═════ Information shown ═════

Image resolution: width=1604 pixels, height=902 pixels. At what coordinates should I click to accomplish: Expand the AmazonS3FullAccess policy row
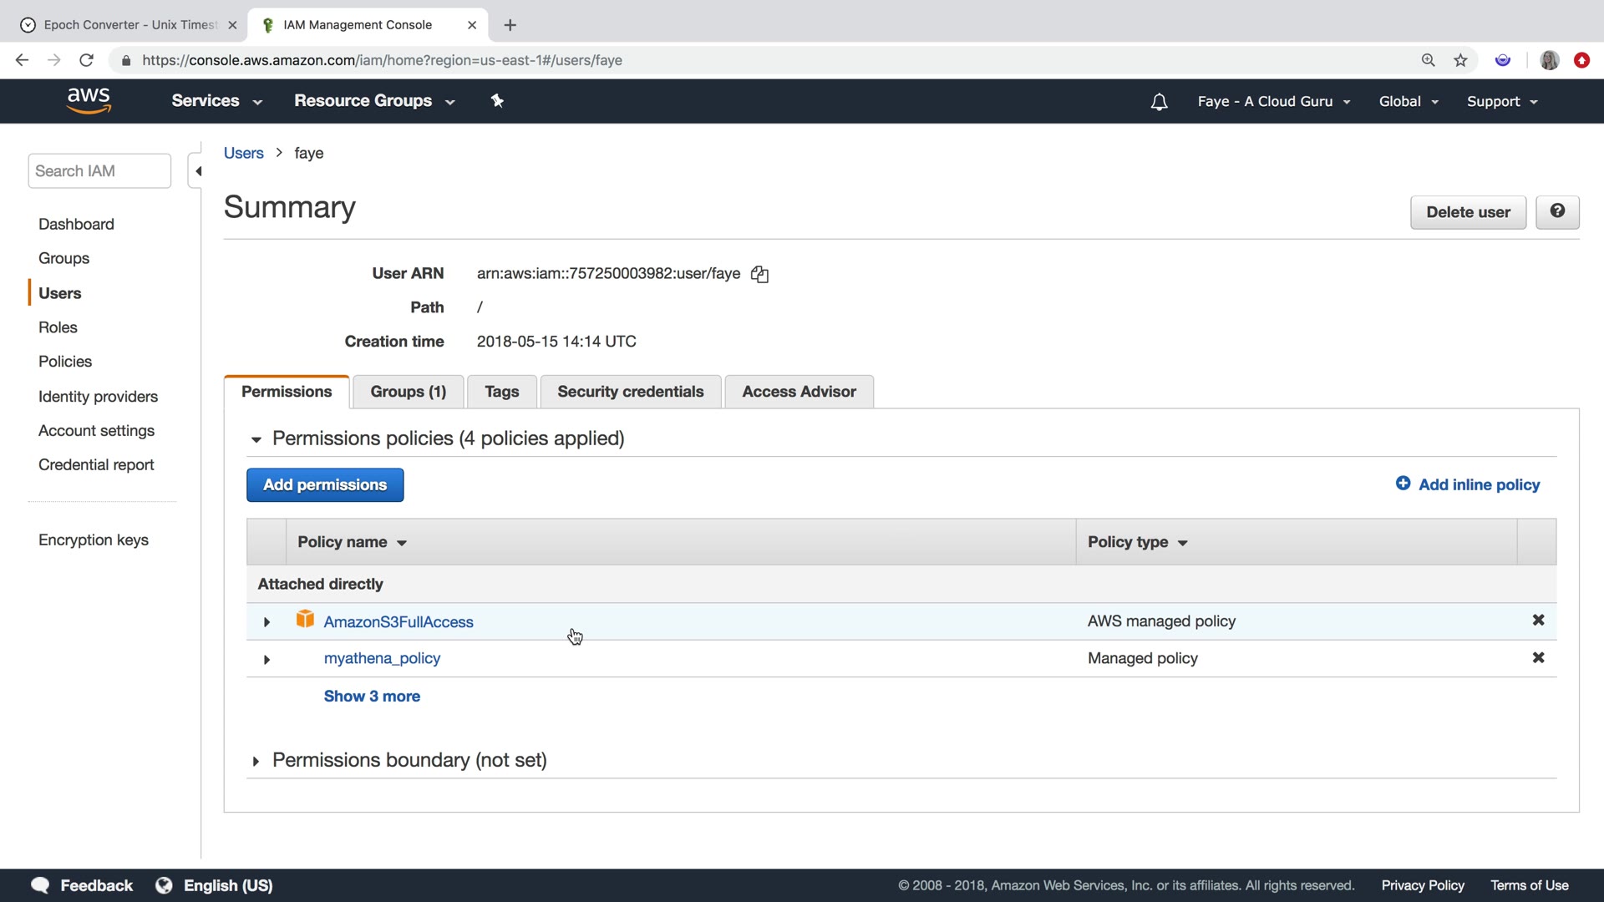coord(266,622)
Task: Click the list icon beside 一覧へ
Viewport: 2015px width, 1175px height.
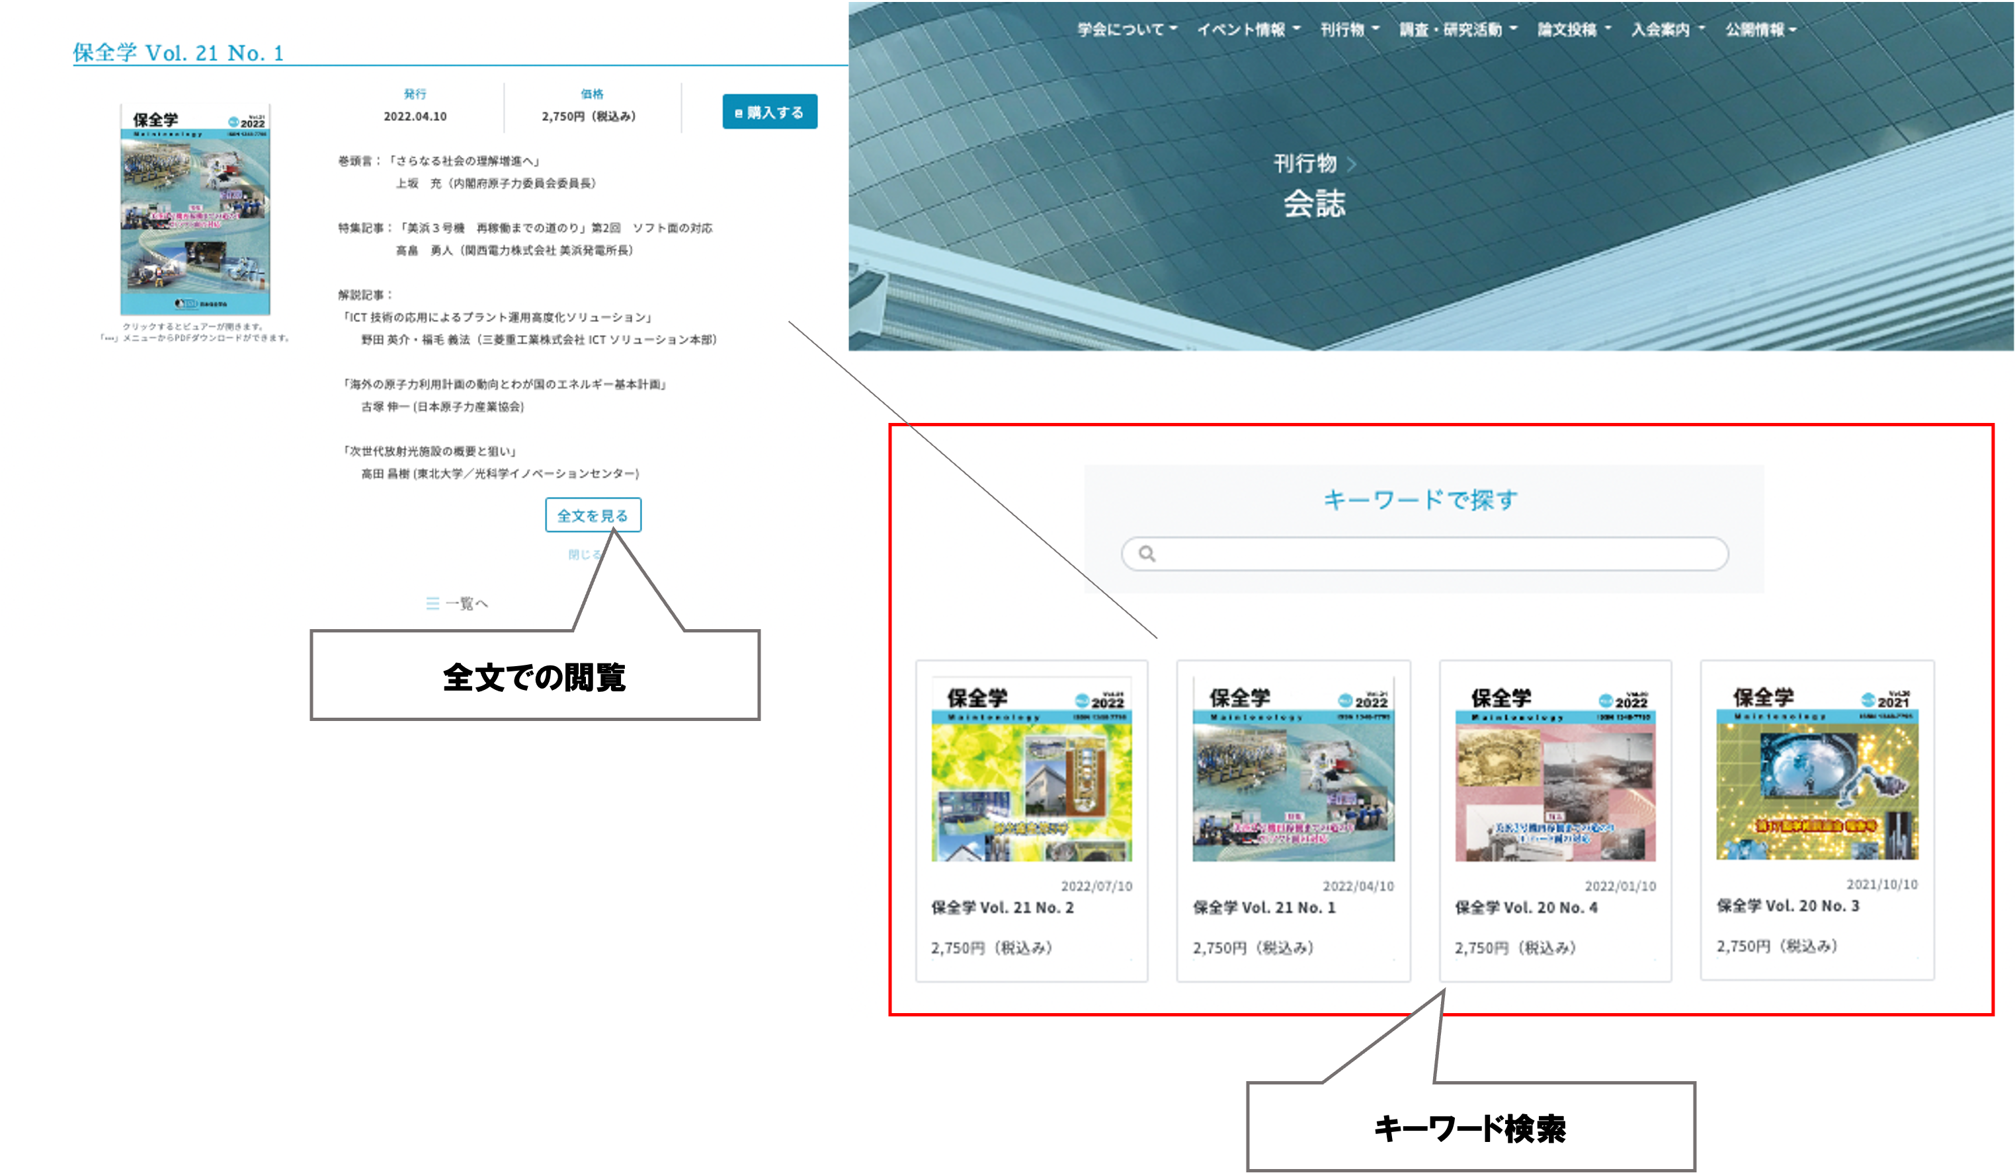Action: [434, 605]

═════

## What the task requires
An exact copy of the lines from the one with "Task: Click the list icon beside 一覧へ" through the end of the entries above, both included, is the whole answer. It contains no pictures.

## Task response
Task: Click the list icon beside 一覧へ
Viewport: 2015px width, 1175px height.
Action: [434, 605]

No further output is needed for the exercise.